How many beer commercials show drunk people behaving stupidly?

3. Both intellect and intuition can provide input for making correct decisions.

In poker sometimes logic is correct, and other times intuition is correct. Sometimes they agree; sometimes they don't.

In life, however, you generally have more options than check, bet, call, raise, or fold. Life is more open-ended, and when logic and intuition disagree, sometimes it's best not to choose sides but to listen to both and seek out a third alternative.

When my logic and intuition seem to disagree, I try to step back and see the situation from other perspectives. In the past I'd usually favor my logic, only to find that my intuition was right. Then I'd slide too far the other way, and pay the price of ignoring my intellect. Now I know that both inputs provide information, but they do so by acting upon imperfect data.

In poker you're limited in how much data you can gather. But life offers other extra opportunities for peaking at the cards. You can ask for expert advice while you play.
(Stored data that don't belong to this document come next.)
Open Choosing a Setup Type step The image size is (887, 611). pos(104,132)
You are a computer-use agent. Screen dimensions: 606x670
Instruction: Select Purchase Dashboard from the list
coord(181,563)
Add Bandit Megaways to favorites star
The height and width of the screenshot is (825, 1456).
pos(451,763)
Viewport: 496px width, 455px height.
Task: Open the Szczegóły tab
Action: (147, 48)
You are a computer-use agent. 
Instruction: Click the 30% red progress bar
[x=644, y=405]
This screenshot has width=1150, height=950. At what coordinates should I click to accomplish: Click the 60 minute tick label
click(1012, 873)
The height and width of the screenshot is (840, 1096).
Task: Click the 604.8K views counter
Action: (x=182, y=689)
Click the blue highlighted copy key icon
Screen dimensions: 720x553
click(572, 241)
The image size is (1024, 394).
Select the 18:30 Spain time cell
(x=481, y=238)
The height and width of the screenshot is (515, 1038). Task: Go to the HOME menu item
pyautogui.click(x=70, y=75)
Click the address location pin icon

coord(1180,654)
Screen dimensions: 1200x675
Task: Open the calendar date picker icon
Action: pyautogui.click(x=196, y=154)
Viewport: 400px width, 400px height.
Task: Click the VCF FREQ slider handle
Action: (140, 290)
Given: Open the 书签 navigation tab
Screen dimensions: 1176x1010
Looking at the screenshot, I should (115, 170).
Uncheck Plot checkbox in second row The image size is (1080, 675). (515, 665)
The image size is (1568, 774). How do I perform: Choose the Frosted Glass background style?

You can take in new information to augment the data your logic and intuition are processing. You can wait for clarity before acting. You can even dive in with your best decision, see what the next card looks like, and adjust course afterwards.

4. Don't be a fish.

“Fish” are bad poker players who are essentially there to give away their money. They don't bother to develop much skill at the game, so they just play badly. And the longer they play, the more they lose.

Isn't life the same? If you play badly long enough, eventually you lose. Abuse your health, your relationships, or your finances, and you can kiss them goodbye.

Good players learn the rules of the game and build their skills. They eliminate negative habits that would otherwise bring them down.

5. You can make no mistakes and still lose.

In poker you can expect to take bad beats again and again. Eventually you'll take one in a heartbreaking situation when someone draws highly improbable runner-runner cards to beat your made hand.

Life is the same. You can play perfectly and still lose.

There's no security in the cards. The only true security lies in knowing you did your best. Focus on making correct decisions, and let the cards fall as they may.

6. No single hand will kick you out of the game for life.

When you take a bad beat, just take a deep breath and brush it off. It's in the past, and there's nothing you can do about it now.

Stay focused on the present. There's another hand to be played.

7. Do not play J8s UTG no matter how seductive it looks and how certain you are of achieving a multiway pot.

The life lesson here is left as an exercise for the reader. :)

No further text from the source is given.